What to do — Report every line in the listing that contains the string "Cookies".

Exercise material —
+--

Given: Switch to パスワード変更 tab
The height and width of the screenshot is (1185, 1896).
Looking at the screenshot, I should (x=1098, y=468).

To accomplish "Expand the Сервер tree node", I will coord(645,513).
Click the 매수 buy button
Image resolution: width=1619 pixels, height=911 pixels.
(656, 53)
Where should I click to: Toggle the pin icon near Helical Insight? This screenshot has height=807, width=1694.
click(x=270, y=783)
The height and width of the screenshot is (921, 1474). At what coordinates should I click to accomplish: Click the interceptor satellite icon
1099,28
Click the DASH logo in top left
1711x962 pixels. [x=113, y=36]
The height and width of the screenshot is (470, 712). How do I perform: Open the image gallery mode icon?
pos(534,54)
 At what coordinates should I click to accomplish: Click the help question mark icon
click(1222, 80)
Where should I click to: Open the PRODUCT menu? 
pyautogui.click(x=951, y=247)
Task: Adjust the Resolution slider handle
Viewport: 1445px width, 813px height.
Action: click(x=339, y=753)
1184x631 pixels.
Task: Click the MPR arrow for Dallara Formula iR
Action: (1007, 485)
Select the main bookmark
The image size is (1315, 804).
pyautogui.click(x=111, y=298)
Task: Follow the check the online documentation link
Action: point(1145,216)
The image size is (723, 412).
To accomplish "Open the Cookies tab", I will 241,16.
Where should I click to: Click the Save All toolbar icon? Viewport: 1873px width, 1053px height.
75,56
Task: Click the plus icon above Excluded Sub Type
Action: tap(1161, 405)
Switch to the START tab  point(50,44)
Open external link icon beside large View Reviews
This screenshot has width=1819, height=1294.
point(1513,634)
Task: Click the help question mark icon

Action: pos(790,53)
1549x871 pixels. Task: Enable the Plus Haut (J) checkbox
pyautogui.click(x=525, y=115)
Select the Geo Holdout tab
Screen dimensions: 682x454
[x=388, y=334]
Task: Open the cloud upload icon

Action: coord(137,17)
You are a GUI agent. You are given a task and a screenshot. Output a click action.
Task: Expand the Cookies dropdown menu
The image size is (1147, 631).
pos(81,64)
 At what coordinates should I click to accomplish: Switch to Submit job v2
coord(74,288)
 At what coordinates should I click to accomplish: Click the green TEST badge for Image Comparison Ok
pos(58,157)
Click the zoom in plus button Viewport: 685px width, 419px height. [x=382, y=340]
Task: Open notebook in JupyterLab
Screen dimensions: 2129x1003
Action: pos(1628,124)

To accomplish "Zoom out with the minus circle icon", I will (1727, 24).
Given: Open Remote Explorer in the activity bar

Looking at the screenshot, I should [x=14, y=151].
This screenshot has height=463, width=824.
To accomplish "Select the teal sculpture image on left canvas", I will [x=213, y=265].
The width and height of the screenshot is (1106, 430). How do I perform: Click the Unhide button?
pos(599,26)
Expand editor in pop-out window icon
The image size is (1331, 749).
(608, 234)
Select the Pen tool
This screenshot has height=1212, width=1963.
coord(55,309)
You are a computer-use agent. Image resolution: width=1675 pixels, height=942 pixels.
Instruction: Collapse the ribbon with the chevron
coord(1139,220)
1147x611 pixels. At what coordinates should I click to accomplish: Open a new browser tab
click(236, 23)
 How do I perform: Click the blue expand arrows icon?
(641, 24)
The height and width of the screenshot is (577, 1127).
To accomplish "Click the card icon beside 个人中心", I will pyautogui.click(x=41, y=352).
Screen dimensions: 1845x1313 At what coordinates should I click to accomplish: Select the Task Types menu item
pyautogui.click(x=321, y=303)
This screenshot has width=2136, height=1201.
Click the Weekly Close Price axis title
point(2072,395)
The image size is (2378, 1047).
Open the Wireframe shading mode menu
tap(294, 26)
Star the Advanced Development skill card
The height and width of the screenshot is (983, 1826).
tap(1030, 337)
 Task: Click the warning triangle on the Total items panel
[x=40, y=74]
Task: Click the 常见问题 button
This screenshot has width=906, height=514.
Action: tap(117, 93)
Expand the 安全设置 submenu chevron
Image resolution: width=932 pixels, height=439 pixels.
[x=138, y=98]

+--

Response area —
To accomplish "Open the Cookies tab", I will 241,16.
Task: Expand the Cookies dropdown menu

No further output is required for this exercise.